Devlet etkin kamusal politikalarla konut ve yerleşim meselesini düzenleyecek. Depreme dayanıklı konut inşasını ve depreme uygun yerleşim politikalarını kamucu bir yaklaşımla yapacak. Hırsıza, arsıza, konut diye mezar yapanlara izin vermeyecek.

Bilim, kamuculuk ve planlama olmazsa deprem bir doğa olayı olmaktan çıkar bir kıyamete ve felakete dönüşür.

Bilim, kamuculuk ve sosyal devlet terk edildiği için yaşadığımız bu büyük felaketin acılarını sarmak ve tekrarını önlemek için bilime, kamuculuğa ve sosyal devlete dönme zamanıdır.

Bu büyük felaketin yaralarını sarmak için, felaketin ardından bekleyen sosyal insani tehlikeleri önlemek için, salgınla, yoksullukla mücadele etmek için, barınma, geçinme sorununu çözmek için yeni bir düzene, yeni bir zihniyete ihtiyaç var.

Sosyal politika toplumu, güçsüzleri, çaresizleri korumak için vardır. Sosyal politika piyasanın yapamadığını yapmak için vardır.

Sosyal politikanın en önemli aracı sosyal devlettir. Sosyal devlet kaynak ayıran devlettir, kamu yararını önceleyen devlettir. Hukuku adaleti önceleyen devlettir. Sosyal devlet bilimin kılavuzluğunda önlemleri alan devlettir.

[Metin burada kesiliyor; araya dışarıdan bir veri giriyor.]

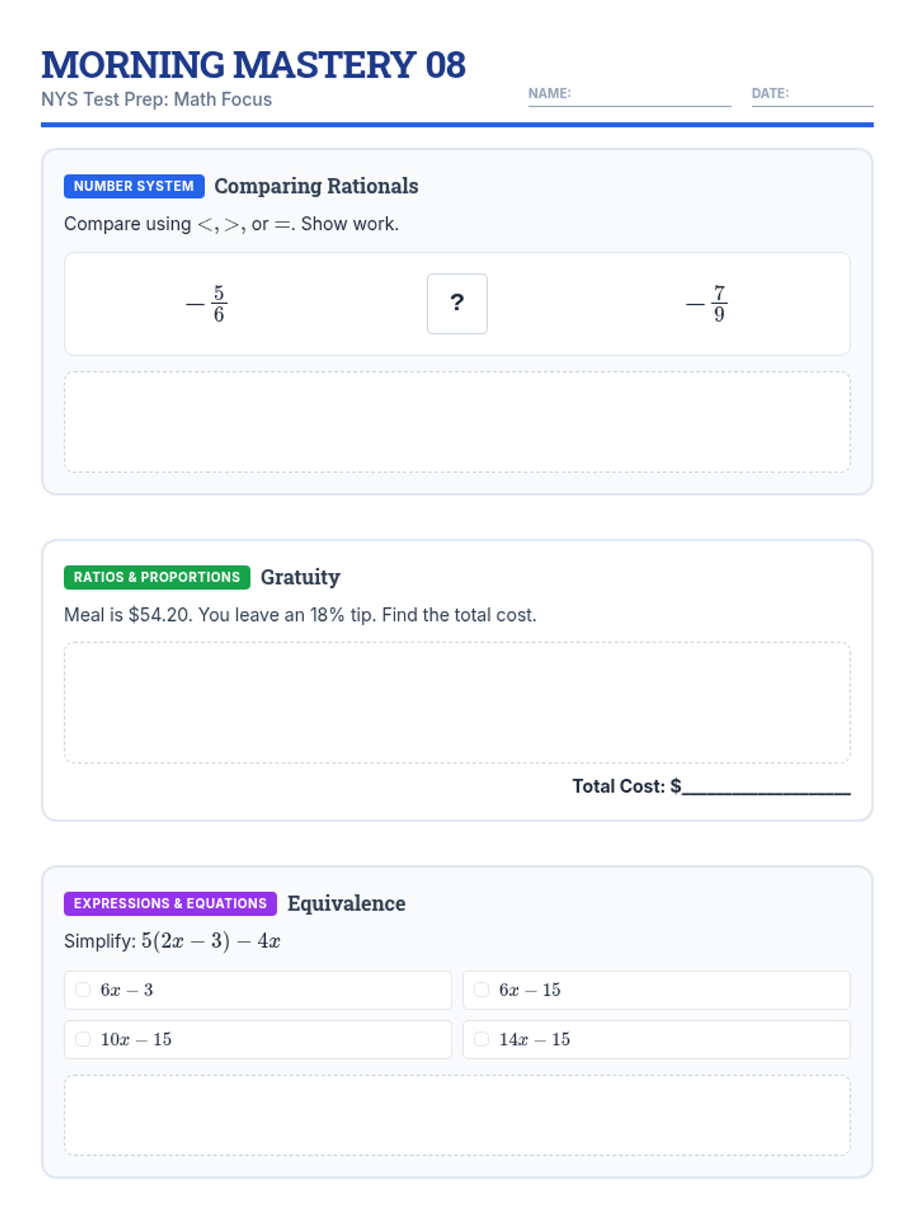
Task: Click the NUMBER SYSTEM blue badge
Action: pyautogui.click(x=134, y=186)
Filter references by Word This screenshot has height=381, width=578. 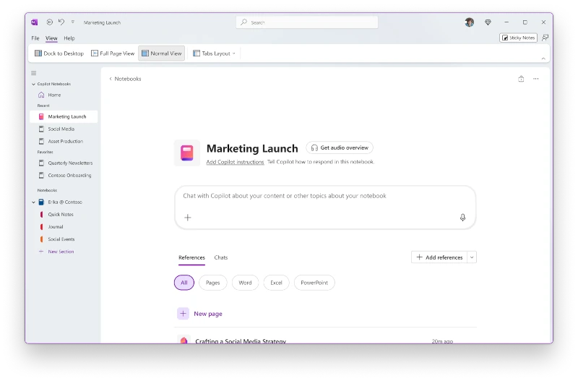245,283
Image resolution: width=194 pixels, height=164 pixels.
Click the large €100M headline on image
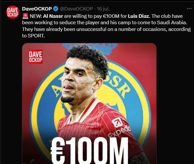click(89, 150)
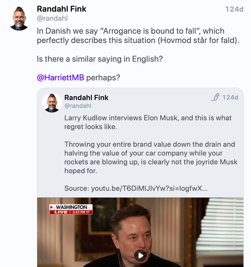Open the quoted post's Randahl Fink avatar
The image size is (251, 267).
52,103
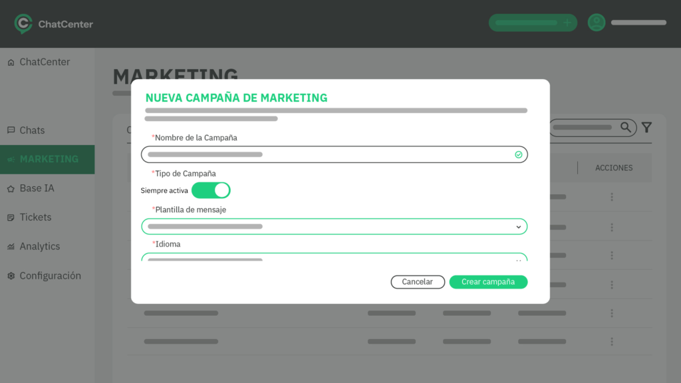Click the Chats sidebar icon
This screenshot has width=681, height=383.
[11, 130]
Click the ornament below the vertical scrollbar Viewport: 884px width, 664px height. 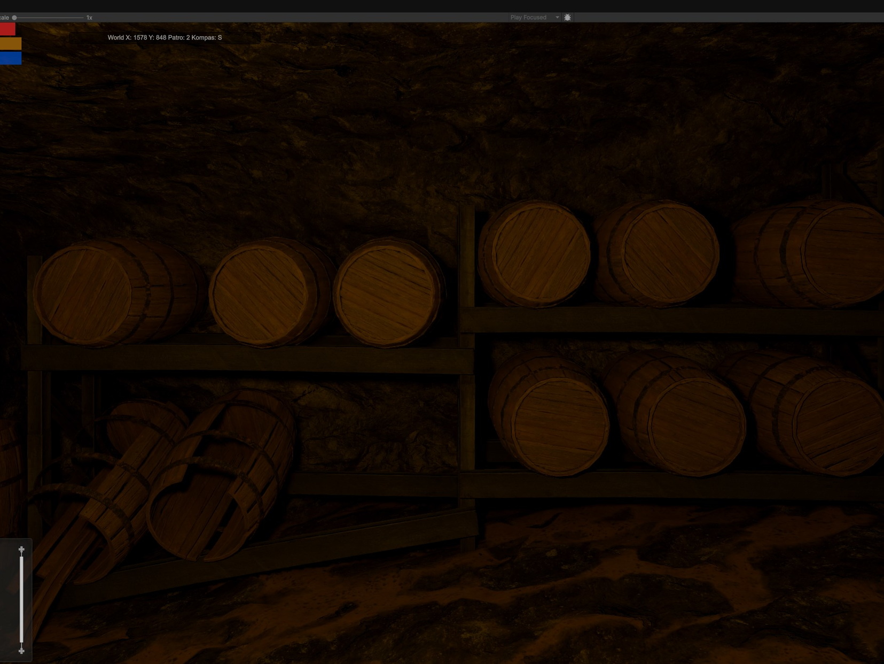point(21,651)
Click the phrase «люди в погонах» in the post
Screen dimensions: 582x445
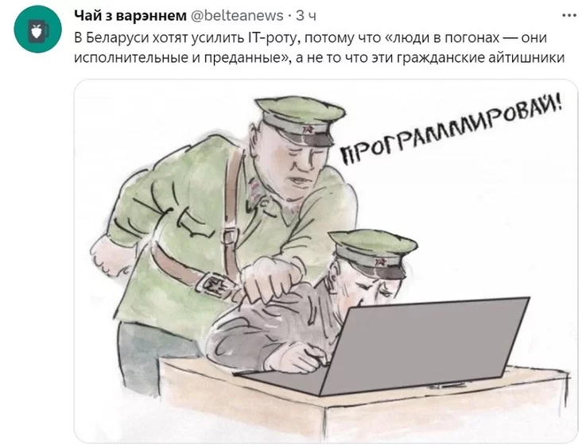point(443,37)
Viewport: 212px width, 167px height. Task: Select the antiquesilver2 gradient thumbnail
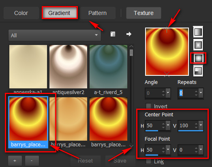tap(68, 66)
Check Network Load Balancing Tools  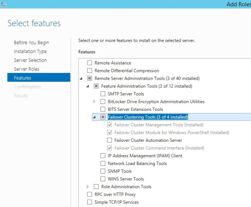point(103,163)
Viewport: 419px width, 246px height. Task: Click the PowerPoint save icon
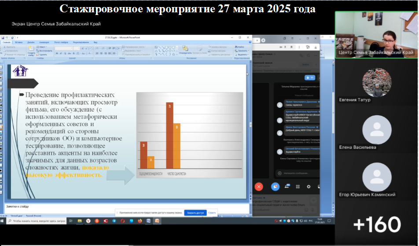tap(3, 38)
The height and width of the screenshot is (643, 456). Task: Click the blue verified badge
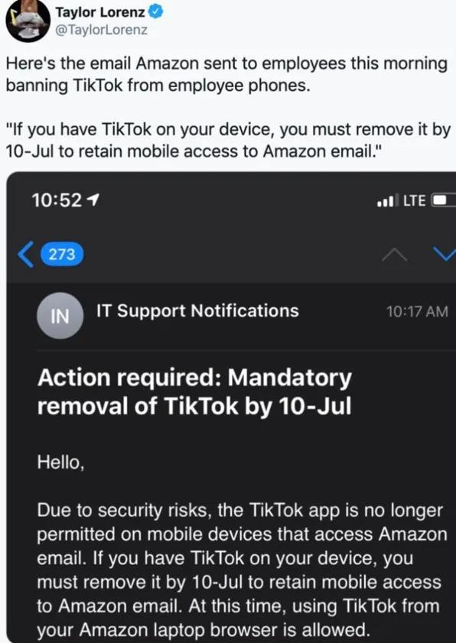[156, 12]
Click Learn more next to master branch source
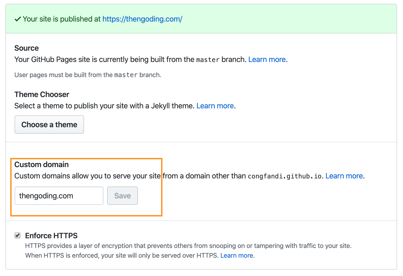This screenshot has width=403, height=276. tap(267, 60)
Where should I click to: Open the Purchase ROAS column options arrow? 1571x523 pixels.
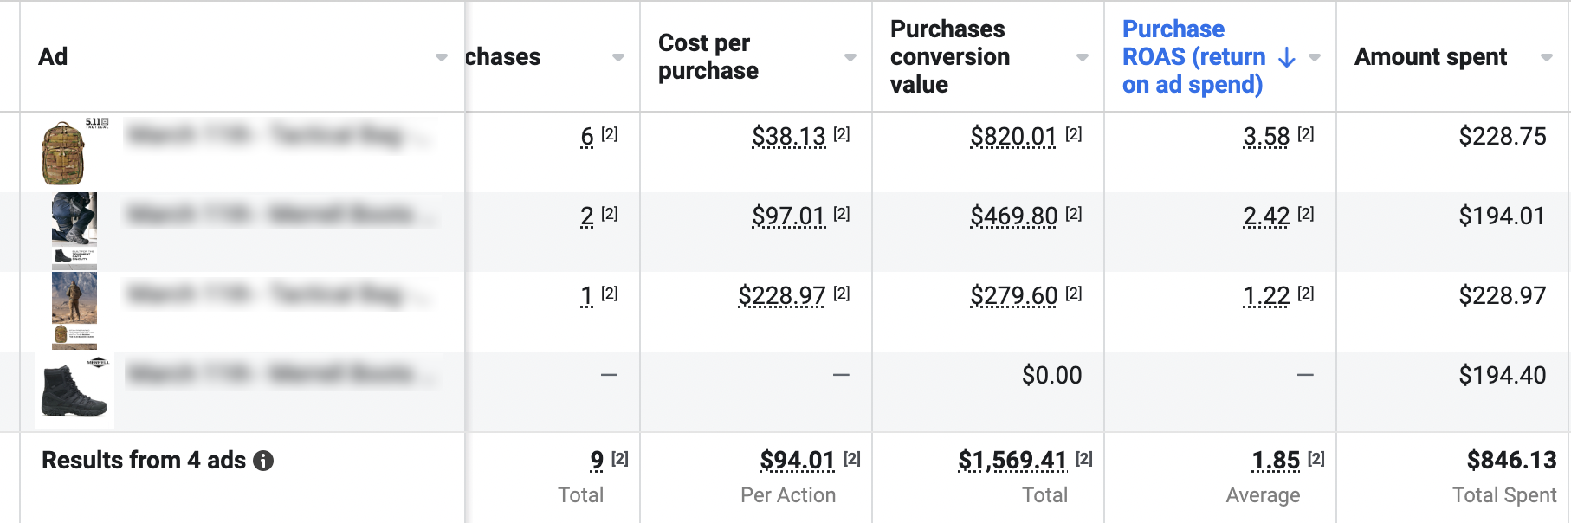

Depremin ardından acil bir sosyal politika önlemler paketine ihtiyaç var. Emekçiyi, yoksulu, depremden zarar göreni koruyacak sosyal politika hamlesine ihtiyaç var.

Sosyal politika için toplumsal örgütler ve dayanışma büyük bir güçtür. Deprem büyük bir dayanışma ruhu yarattı. Toplum kaynaklarını seferber etti. Bu dayanışma ruhu büyük bir umuttur, bunu sürdürmek lazım.

Irkçılığa karşı uluslararası dayanışma yükseldi. Dilini bilmediği insanları kurtarmak için insan üstü gayretle çalıştı dünyanın dört bir yanından gelenler.
Şimdi gerçek sorumluların, gerçek sebeplerin üzerini örtmek için ırkçı kışkırtmalar sahaya sürülüyor. Dayanışmanın afetlerin panzehiri olduğu görüldü.
Bu büyük felaket bize sosyal bir devlet, demokratik ve laik bir cumhuriyet olmazsa bu acıları yaşamaya devam edeceğimizi gösteriyor.

Mustafa Kemal Atatürk’ün bugüne kadar gerçekleşmeyen ve eğer gerçekleşmezse bu topraklarda büyük acılar yaşamaya devam edeceğimiz iki şiarıyla bitirelim: “Hayatta en hakiki mürşit ilimdir” ve “Cumhuriyet kimsesizlerin kimsesidir.”